I conceded that in his time, Van Gogh *wasn’t* considered a real artist because he never managed to make money from his pursuit. I still stand by my assertion that whether he’s an artist doesn’t depend on whether you bought his stuff or not. If Van Gogh spends his time and efforts studying, practicing, acquiring the skills, thinking like an artist and creating art, he is indeed an artist. Joe Consumer doesn’t get to make that untrue just because there’s a new iphone out this week and “Starry Night” doesn’t go with his rug.
Personally, I’m not trying to make a living out of comedy or go down in history for it. I just love comedy so it’s natural I want to “be a comedian” and “do comedy” and those are the totality of my goals. That’s not necessarily the same for all my peers, as we all have different dreams and demands on our lives. I’ve never done an informal survey of what my peer’s motivations are, and I think it would be interesting, but I don’t think many of us realistically have “replacing our day job” in our sights. I think we’re all driven by other stuff.
When I first got up and performed at an open mic it was a big personal goal for me – a bucket list item. Interestingly, lots of my friends and family said “What’s that pay?” and suggested there’s something wrong if there’s no immediate money in it. That was an interesting response that I don’t think I’d have gotten if I said I’d played golf or gone fishing instead, even though those are pursuits that would be more likely to cost you money than pay you. I guess it’s because nobody ever wants to admit their artistic pursuits are a hobby.
When I point out to my friends that I started a little late in the game (my fifties) to consider it as any kind of “career path”, they assume I need encouragement and remind me about how Rodney Dangerfield did poorly for decades before becoming a household name right at the end of his life. I don’t need that encouragement and don’t find it encouraging. I don’t personally want his career or the success he had, and I’m not actually persuaded if you can only give me one example from half a century ago. I’m not going to be the next Rodney Dangerfield and that’s good because I really don’t want to.

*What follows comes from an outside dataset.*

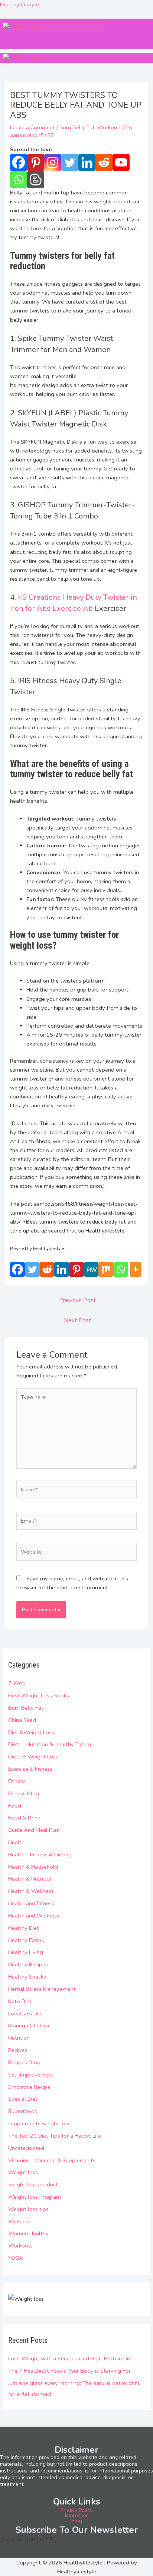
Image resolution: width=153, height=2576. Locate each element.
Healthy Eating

So why do we do this? I think the late great George Carlin summed it up very well (which is something he was extremely good at) when explained his initial attraction to performing humour:
“In our school we didn’t have grades. So we didn’t have A’s, B’s, C’s, and D’s. The only A’s I got – and this is a little corny – I got their attention, I got their approval, their admiration, their approbation, and their applause. And those are the only A’s I wanted. And I got em.”
Yes, we want the approval and we love the applause. There’s a special thrill, a visceral high that’s partially an adrenaline rush from making a room full or people physically react with nothing more than words we create out of thin air. I got the same thing when I was making and performing dance music; it’s satisfying to orchestrate clever sequences with rare chord combinations, but there’s nothing like actually making people’s bodies move right in front of you. It’s satisfying beyond words, and making a room full of people laugh deeply is the only equivalent I’ve found so far.
There may or may not be a Netflix special and wealth beyond imagination in our comedy futures but in the meantime we all have a burning desire to express ourselves, to be understood and appreciated. You can call that narcissistic or attention seeking, but I prefer to think of it as “human” and know that while we mostly still have day jobs, positive feedback is the true currency we treasure.